:: 文章の抜粋 ::
本サイトを利用される際はJavaScriptが有効になるよう設定してお使いください.

柏崎大久保蝋型鋳金技術


 蝋型鋳金(ろうがたちゅうきん)は、蜜蝋(みつろう)で原型を作り、その上を粘土で覆います。それを火にかけて蝋を溶かし、空洞になった所に銅合金(銅・鉛・亜鉛・スズ)を流し込んで原型と同じ形のものを作ります。一つの原型からは一つの作品しかできません。  柏崎の大久保地区は古くから鋳物業(いものぎょう)が盛んでした。その後、鋳物業は衰えました。その中で、原得斎(とくさい)が美術工芸品としての蝋型鋳金の作品を作り、大久保の蝋型鋳金技術の基礎を築きました。その後、原惣右衛門、原直樹などの作家が日展などで活躍し、現在は原直樹の弟子の原益夫が活躍しています。

指定:県
種別:無形文化財(工芸技術)
:::
:: データ一覧 ::
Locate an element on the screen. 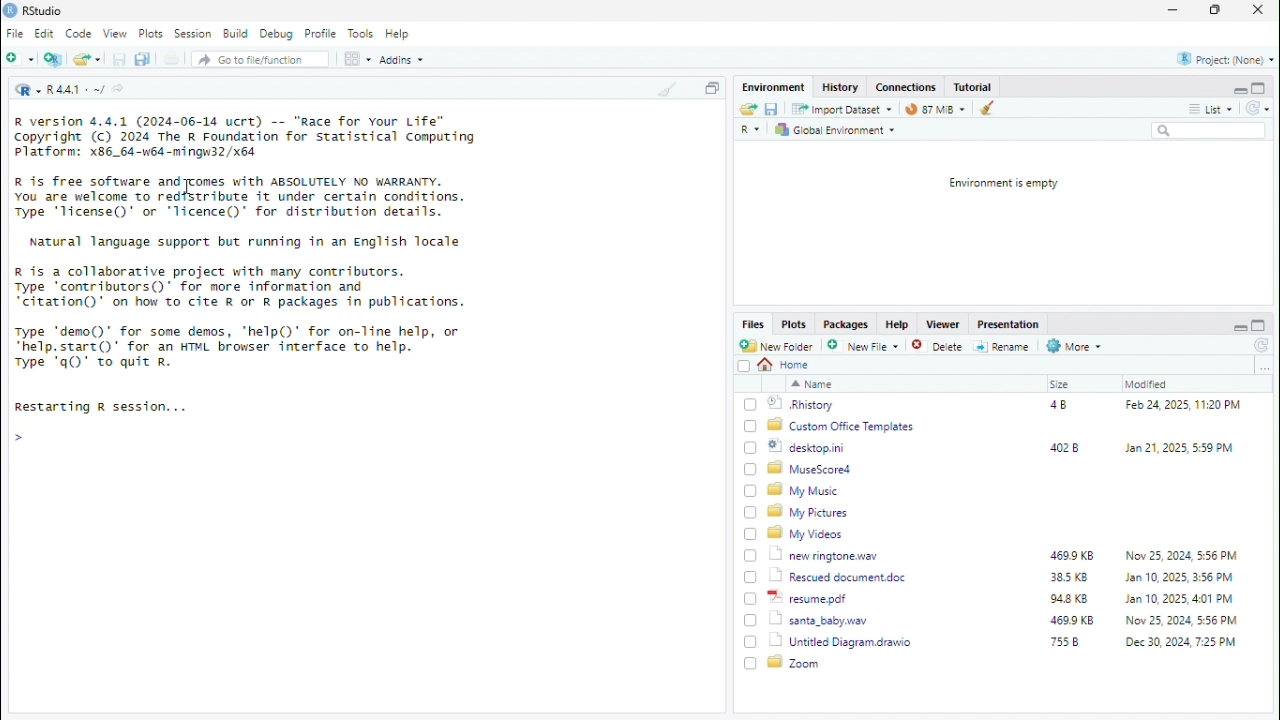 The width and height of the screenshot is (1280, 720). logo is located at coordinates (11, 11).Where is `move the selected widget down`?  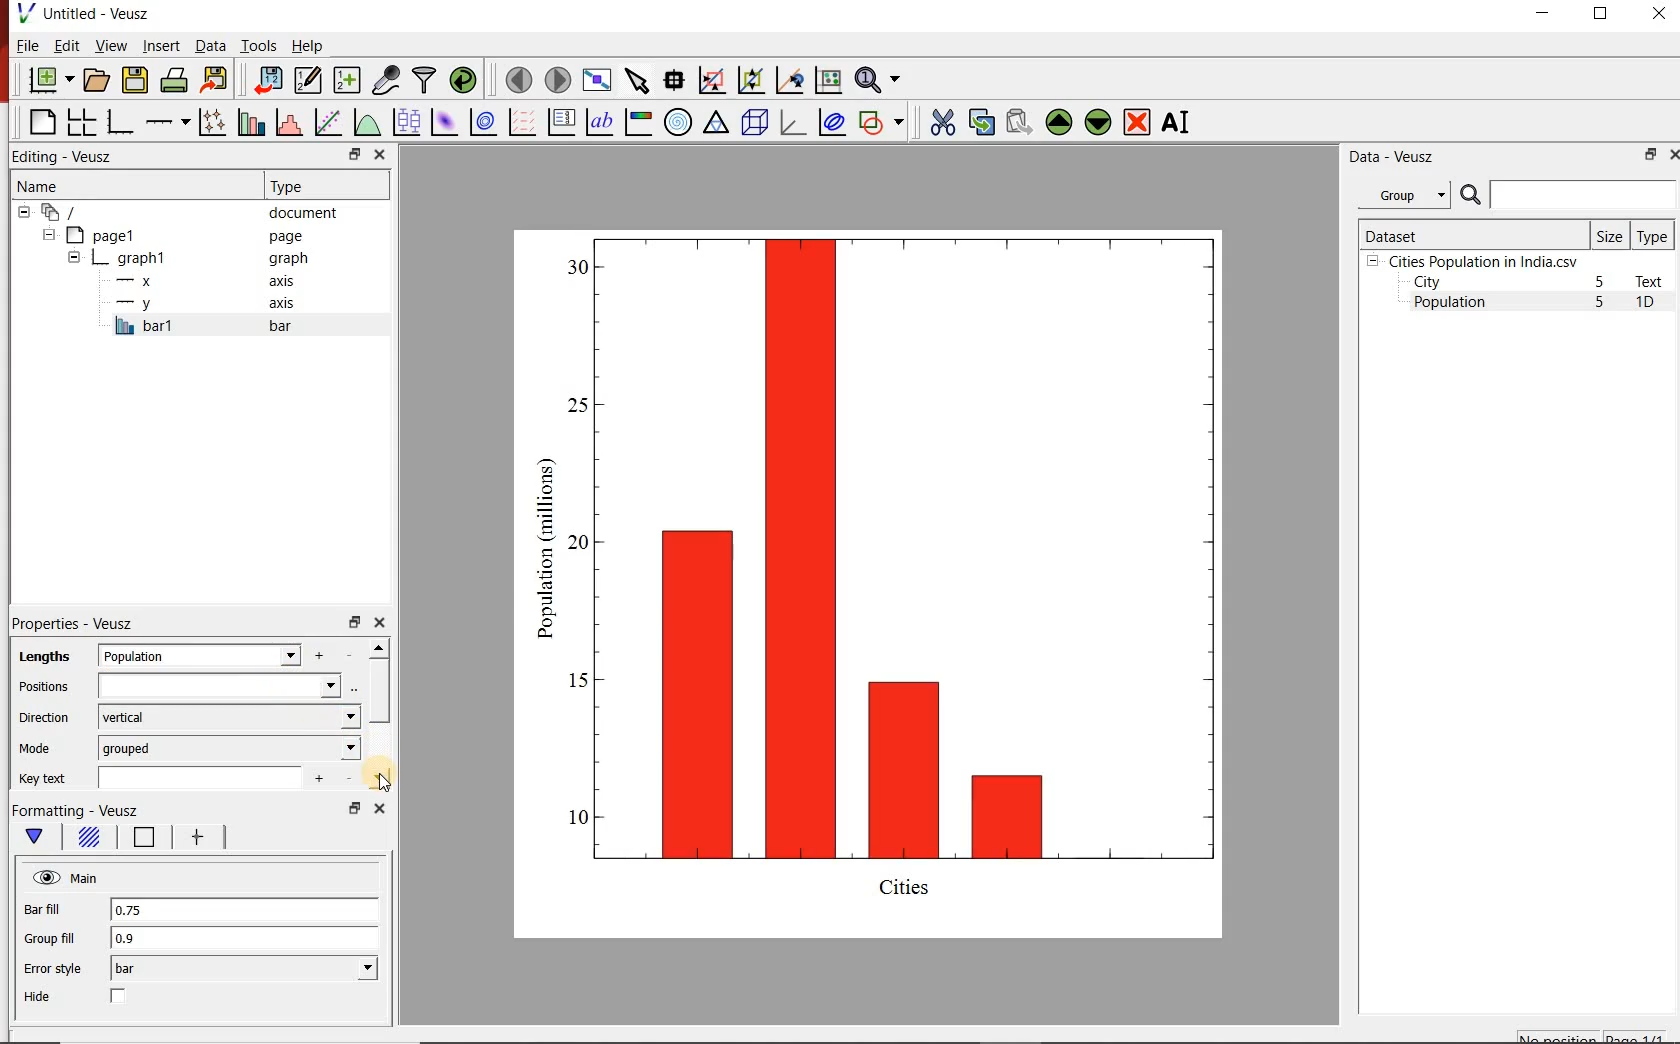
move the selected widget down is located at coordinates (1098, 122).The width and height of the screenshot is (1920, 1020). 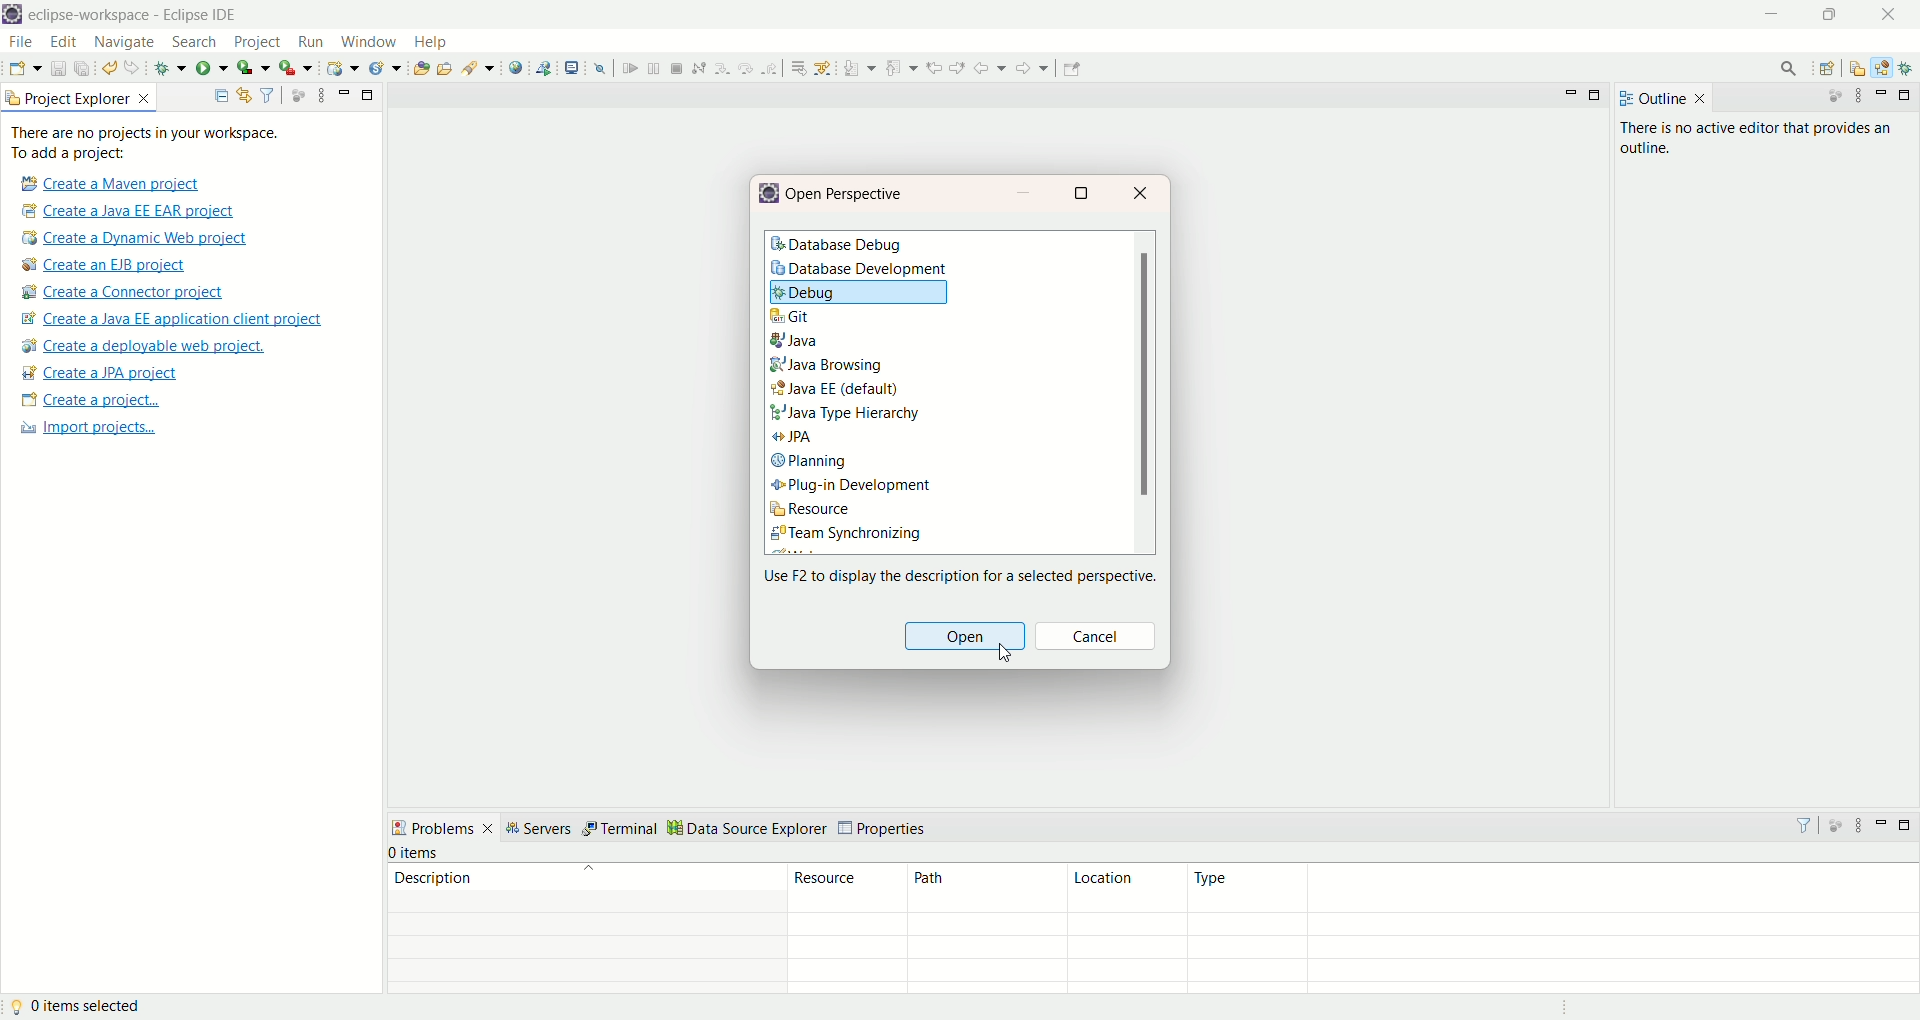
:::
課題 A — 蝋型鋳金の文章から、「柏崎大久保蝋型鋳金技術」という言葉のところで書き始め、「種別:無形文化財(工芸技術)」まで書いたら止めて、その部分をそのまま抜き出してください。
課題 B — 蝋型鋳金の文章によると、大久保の蝋型鋳金技術の基礎を築いたのはだれですか。
一覧の中身は、この蝋型鋳金の文章とは関係がありません。

課題の答え A —
柏崎大久保蝋型鋳金技術


 蝋型鋳金(ろうがたちゅうきん)は、蜜蝋(みつろう)で原型を作り、その上を粘土で覆います。それを火にかけて蝋を溶かし、空洞になった所に銅合金(銅・鉛・亜鉛・スズ)を流し込んで原型と同じ形のものを作ります。一つの原型からは一つの作品しかできません。  柏崎の大久保地区は古くから鋳物業(いものぎょう)が盛んでした。その後、鋳物業は衰えました。その中で、原得斎(とくさい)が美術工芸品としての蝋型鋳金の作品を作り、大久保の蝋型鋳金技術の基礎を築きました。その後、原惣右衛門、原直樹などの作家が日展などで活躍し、現在は原直樹の弟子の原益夫が活躍しています。

指定:県
種別:無形文化財(工芸技術)

課題の答え B — 原得斎です。